Por ser poema popular narrativo destinado inicialmente a um público pouco letrado, o cordel seria inferior como gênero literário aos modelos mais eruditos?
LAU SIQUEIRA – Sempre que me refiro ao cordel eu lembro que o cordel brasileiro é estudado na França e em alguns países como Poesia Popular Universal. Na verdade, o que existe não é uma inferioridade ou superioridade. O que há é um estratosférico preconceito de classe e um inaceitável preconceito regional. Algo torpe, inclusive. Todo cordelista é um clássico. É o cara que tem uma noção natural de metrificação com muita naturalidade.
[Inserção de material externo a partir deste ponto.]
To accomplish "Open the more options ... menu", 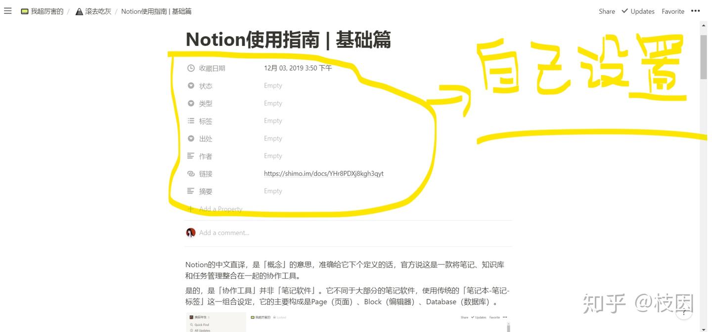I will tap(695, 11).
Coisa que muito poeta moderno, com láureas acadêmicas e premiações significativas, não tem. O próprio Carlos Drummond de Andrade se referia ao grande poeta paraibano Leandro Gomes de Barros como “o príncipe dos poetas”. No entanto, o poeta de Pombal (que nasceu num sítio onde hoje é Paulista) não está devidamente reconhecido na História da Literatura Brasileira como o grande poeta que foi. No mais, ainda temos poetas semianalfabetos e até analfabetos, mas temos também grandes estudiosos, a exemplo de Aderaldo Luciano. Temos cordelistas doutores. Que inferioridade é essa? O cordel cumpre um papel fundamental na diversidade cultural nordestina e brasileira, é um gênero que sempre extrapolou as fronteiras
ASTIER BASÍLIO – A definição de que o cordel é destinado ao público pouco letrado não corresponde mais ao presente. Lembro de conversar com Manoel Monteiro e ele me dizer que seu público era predominantemente universitário ou de escolas. Com relação à inferioridade do modelo, não creio que haja um modelo particular do cordel. Explico: a estrutura de rimas e estrofes não é um traço particular, havendo a presença desse modelo em outras modelos literários, eruditos inclusive. O que lhe seja próprio é a combinação da estrutura vérsica com a proposta narrativa aplicada aos temas
Sendo hoje uma época em que pouco se lê, a estrutura rimada simples seria mais atraente para ter mais audiência, e por isso mais poetas do campo erudito estão produzindo cordel?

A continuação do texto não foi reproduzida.